The Rwanda government brought in technicians from Kenya to teach locals how to sew, cut material, and inspect the production line. It set up a professional group, the Rwanda Association of Tailors and the Chinese offered management courses.
Not the right strategy
At the time, ODI; the UK global affairs think tank said the proposed bans on second-hand clothing “make little sense”.
“The effort to promote industrialisation in the East African region is commendable – but it needs to be directed toward coherent industrial policies rather than shutting out potentially beneficial international trade flows,” it said.

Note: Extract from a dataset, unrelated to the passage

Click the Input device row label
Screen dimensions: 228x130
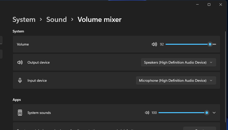coord(37,80)
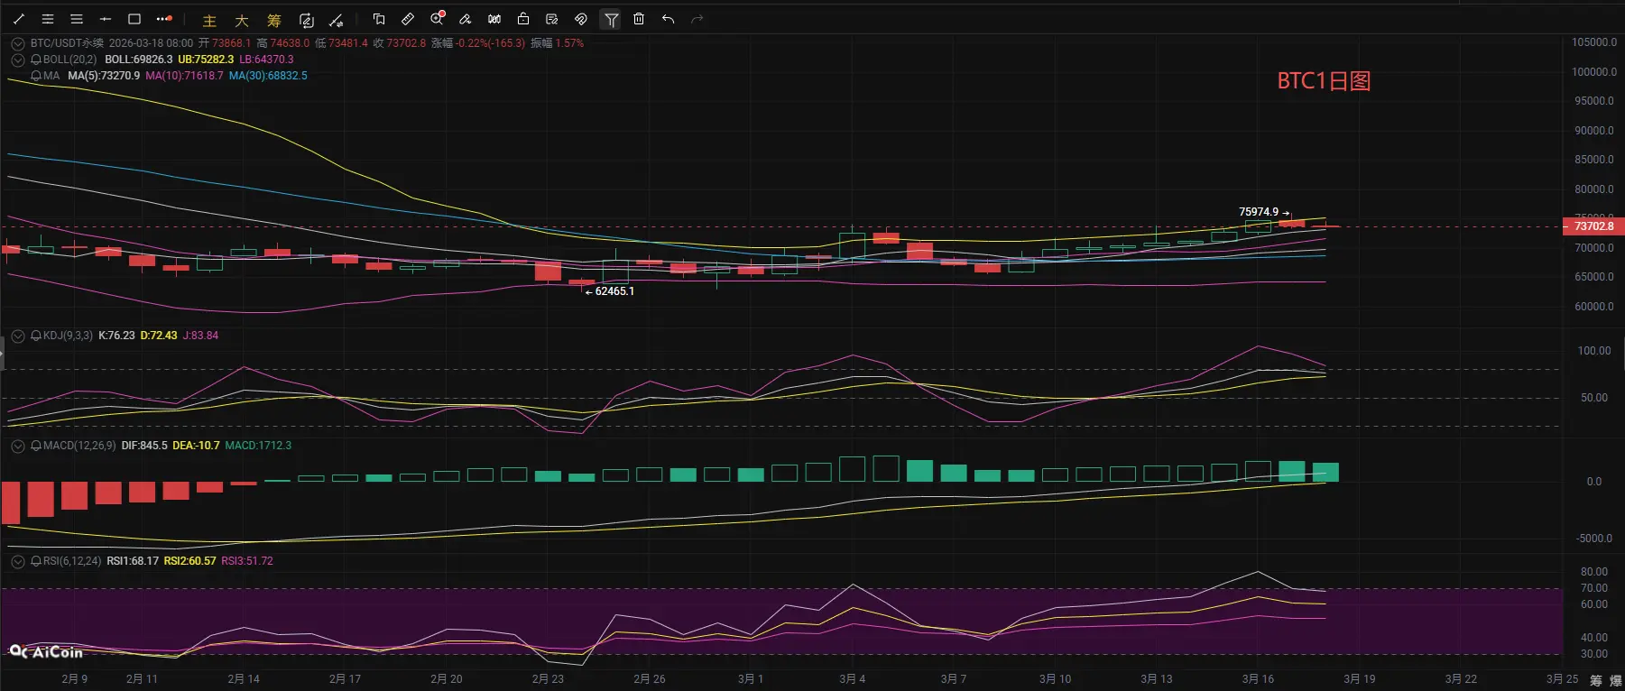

It said banning imports is not the right strategy for two reasons; first because, according to them, the ‘import substitution’ strategy is misguided and does not work.
The ODI said Latin American countries that tried import substitution to shield their nascent industries from external competition in the 1990s got largely disappointing results that included slower industrial growth and the presence of over-priced low quality goods on the domestic markets.
Secondly, the ODI said, banning imports of used clothes means that the population has to choose between buying expensive new imported goods or buying poor quality domestically produced goods.
“If the latter are costly, or of poor quality, East Africans citizens will have to spend more on these goods,” the ODI said, “Poorer people, who are more likely to purchase worn shoes and clothes, will bear the burden.”
According to the ODI, there are better ways to promote the garment sector in East Africa and create a vibrant manufacturing sector. They all revolve around the same principle: reducing costs faced by manufacturers to ensure that they can produce at a profit. This is through improving infrastructure, ensuring a cheap and reliable supply of power, or offering incentives such as tax relief for producers, export incentives for firms targeting international markets, asking foreign firms to use domestic inputs and labour, and promoting sectors that are linked to the government wants to develop.
These types of measures, collectively known as ‘industrial policies’, actually work, the ODI said.
“These policies make import substitution redundant. East Africans can produce clothes and footwear for export while at the same time importing second-hand products for domestic consumption,” it said.
The Uganda government appears to be pursuing a similar model.
But Kolade says Chinese companies are given land by the Ugandan government to build industrial parks, tax exemptions and preferential treatment for importing machinery and raw materials, while local startups struggle to break even under the weight of bureaucracy and taxes.
“I’m reminded of the preferential treatment the British protectorate offered Asian people during colonial rule,” he says.
He says new textile facilities such as Rong Sheng Garments and Kyoga Textile Company at the industrial park look impressive on paper. But how sustainable are they in practice, he asks.
“As a nation, our capacity to redesign, reuse, upcycle and remake has developed into a culture and a visual language – why not develop smaller industries around these circular ideas as opposed to replicating unprogressive models of production and working environments,” he says.
Kolade says a gradual phase-out scheme is the only feasible long-term solution. But he says, he also wants importation of torn and stained clothing banned.
“Only in an unjust, waste-colonial world are Ugandan importers blindly forced to purchase bales of white shirts with yellow-green armpits,” he says.
For many people, used clothing is all they can afford. But for others, wearing mivumba, is a way to ensure they stand-out and do not wear the same thing as everybody else.
“The new clothes are like uniforms. It looks bad, like we are a sports team or a group of church singers,” said a young man in a news story about second-hand cloth in Rwanda.